A proper Beurre Noisette requires slowly heating the butter over low heat until the milk solids and the milk fat separates. I don't have that much time, I just used "burned" or "browned" butter which produces the same taste without the elegance of real beurre noisette.

Simply heat a small sauté pan over high heat for a few minutes. When the pan is very hot (you can test this by sprinkling a bit of water on it. If the water spatters right away, then the pan is ready), throw in about 1/2 stick (4 Tbs) butter. Once the butter is all melted, take the pan off the heat and swirl the butter around for even browning, be careful to keep your distance otherwise it may splatter on you. 

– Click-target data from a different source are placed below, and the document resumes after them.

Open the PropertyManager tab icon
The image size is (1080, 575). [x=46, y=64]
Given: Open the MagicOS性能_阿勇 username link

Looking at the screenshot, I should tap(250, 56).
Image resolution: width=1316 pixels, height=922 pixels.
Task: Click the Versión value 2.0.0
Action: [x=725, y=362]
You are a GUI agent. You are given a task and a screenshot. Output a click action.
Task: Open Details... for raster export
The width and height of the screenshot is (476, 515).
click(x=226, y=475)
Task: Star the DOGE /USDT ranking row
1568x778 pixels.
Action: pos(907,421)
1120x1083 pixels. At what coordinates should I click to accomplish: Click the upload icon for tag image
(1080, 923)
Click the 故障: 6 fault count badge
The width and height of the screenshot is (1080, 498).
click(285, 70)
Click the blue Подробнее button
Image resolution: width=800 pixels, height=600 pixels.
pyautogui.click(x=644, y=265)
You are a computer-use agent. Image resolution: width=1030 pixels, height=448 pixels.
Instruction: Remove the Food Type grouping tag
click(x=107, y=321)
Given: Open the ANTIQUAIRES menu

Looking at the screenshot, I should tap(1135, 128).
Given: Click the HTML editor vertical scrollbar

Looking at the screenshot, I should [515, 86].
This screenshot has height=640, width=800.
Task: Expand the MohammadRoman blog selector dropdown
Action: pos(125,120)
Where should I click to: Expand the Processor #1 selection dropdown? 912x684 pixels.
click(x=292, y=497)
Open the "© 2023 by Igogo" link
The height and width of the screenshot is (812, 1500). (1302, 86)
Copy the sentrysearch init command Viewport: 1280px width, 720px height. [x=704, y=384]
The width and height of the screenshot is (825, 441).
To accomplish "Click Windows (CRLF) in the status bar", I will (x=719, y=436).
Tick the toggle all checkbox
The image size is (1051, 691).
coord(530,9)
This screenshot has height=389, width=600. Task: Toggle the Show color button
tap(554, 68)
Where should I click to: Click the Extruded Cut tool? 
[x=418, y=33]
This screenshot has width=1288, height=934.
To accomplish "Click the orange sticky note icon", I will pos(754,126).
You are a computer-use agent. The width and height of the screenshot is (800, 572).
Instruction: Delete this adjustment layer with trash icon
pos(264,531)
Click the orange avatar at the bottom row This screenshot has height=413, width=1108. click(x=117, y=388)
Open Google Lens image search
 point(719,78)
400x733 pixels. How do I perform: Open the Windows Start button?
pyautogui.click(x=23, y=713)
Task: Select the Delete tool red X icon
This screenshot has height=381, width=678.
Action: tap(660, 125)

If you'd like to flavor the whole pot of soup with brown butter, you can do this step right after your soup is done cooking and pour this very hot butter into your still hot soup. Otherwise, you can keep the butter warm and liquid to drizzle on top of individual soup bowl.

Bon App!


  1. Glorious picture and soup. Thanks so much for the squash-choosing tips -- I tend to grab one at random depending on whether I can see a ghostly face made from the patterns across its skin...

    Also, I'm so glad I'm not the only one who 'cheats' brown butter ;) Love the smell and the DANGER.

    1. Thanks for stopping by, Kate. Yes, the thrill of splattering butter and the delicious aroma afterwards. Nothing smells better than brown butter!

  2. This sounds REALLY REALLY good…now only to make it LOL!

    1. This is the perfect time to make it. Get Mr. Gummy to help you out!